We must, however, concede several important limitations of the study. We were limited by the lack of a measured GFR at baseline in order to compare estimating equations to a ‘gold standard’. However, the aim of this study was to assess primarily the clinical impact of introducing eGFRcys in primary care, where few people have a measured GFR, rather than the accuracy of the estimating equations. Few people with CKD have a measured GFR, and our study therefore reflects the situation in clinical practice. The lack of a measured GFR also impacts upon our assessment of non-GFR determinants of eGFRcys due to potential confounding by non-GFR determinants of eGFRcreat (used as a correction in the analysis instead of measured GFR). Nevertheless, our results are consistent with previous published studies and strengthen the evidence by showing that non-GFR determinants of cystatin C are an important consideration in the primary care setting. The risk prediction models described in this paper were used to show that the use of eGFRcys did not improve discrimination compared to eGFRcreat in this cohort. It was not our intention to develop risk prediction models for general application, and we concede that external validation would be required before this could be recommended.

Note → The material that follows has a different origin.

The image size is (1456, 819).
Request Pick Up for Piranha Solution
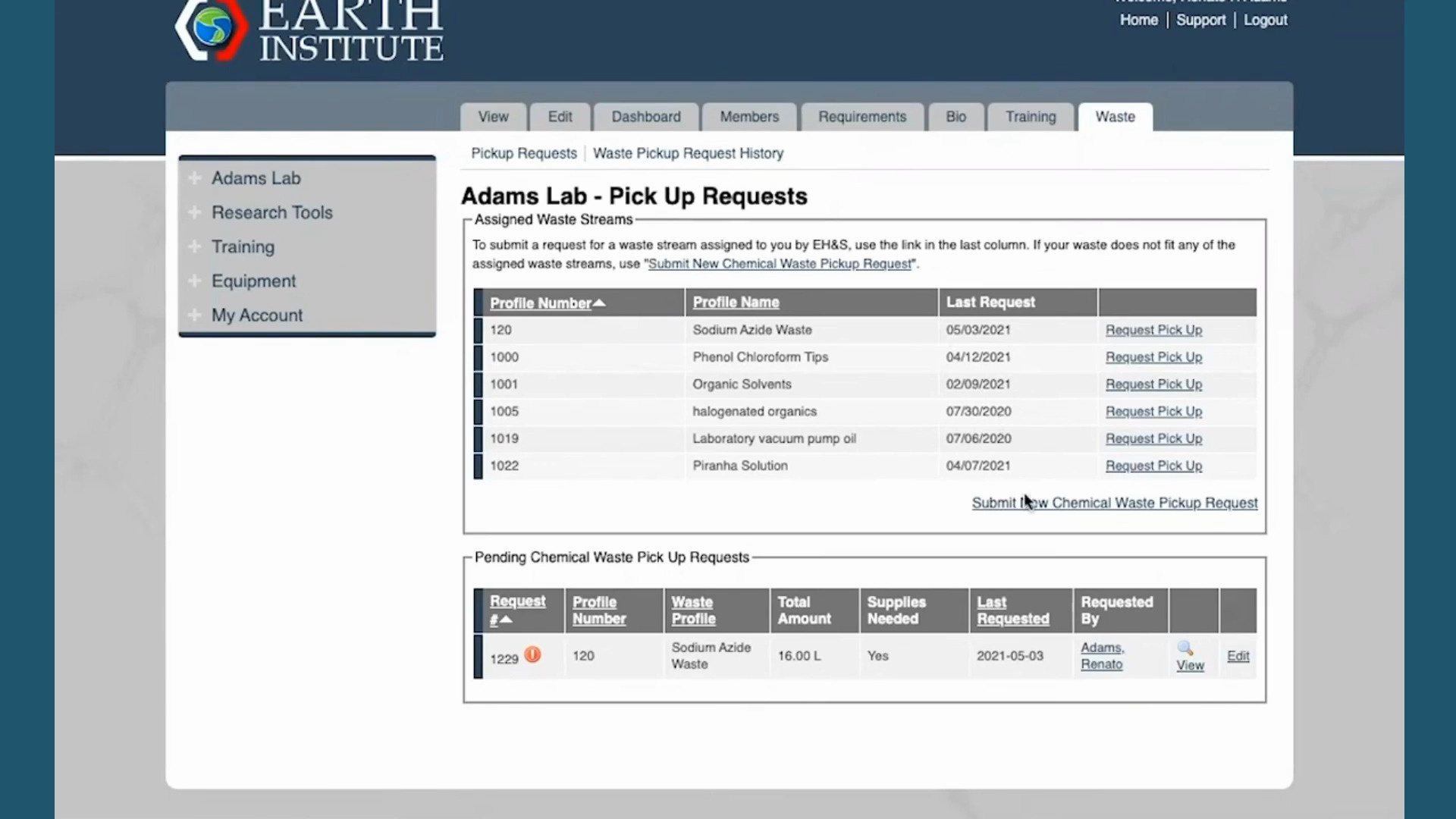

Our study population was predominantly white and elderly (mean age 73 years), and most had only mild reductions in GFR (mean eGFRcreat 53.6 ml/min/1.73 m2). As discussed above, this is in some respects a strength, but we concede that our results may not be applicable to younger or more ethnically diverse populations or to those in secondary care with more advanced CKD. The number of events of death and CKD progression was also relatively low, and we may therefore have lacked statistical power to detect minor improvement in risk prediction with eGFRcys. Our cost impact analysis was limited to the year of introduction of cystatin C testing. Lifetime (or long term) costing would require more complex modelling that is beyond the scope of this paper.
Conclusions
We have found that in an elderly population in primary care, application of NICE and KDIGO recommendations to use eGFRcys to confirm a diagnosis of CKD in those classified as CKD G3aA1 by eGFRcreat results in a greater proportion of individuals being reclassified to an eGFR category indicating more severe CKD than reclassified to an eGFR category indicating no CKD. Additionally, eGFRcys cannot be recommended to improve risk prediction in this population because it did not improve discrimination in risk prediction models for adverse outcomes compared to eGFRcreat. Our data therefore do not support implementation of these recommendations in primary care. Nevertheless, it is likely that eGFRcys will be helpful in obtaining a more accurate estimate of GFR in people at extremes of muscle mass, in whom eGFRcreat is known to be inaccurate, but account should also be taken of the non-GFR determinants of cystatin C. Further studies are warranted to define the most appropriate clinical application of eGFRcys and eGFRcreat-cys.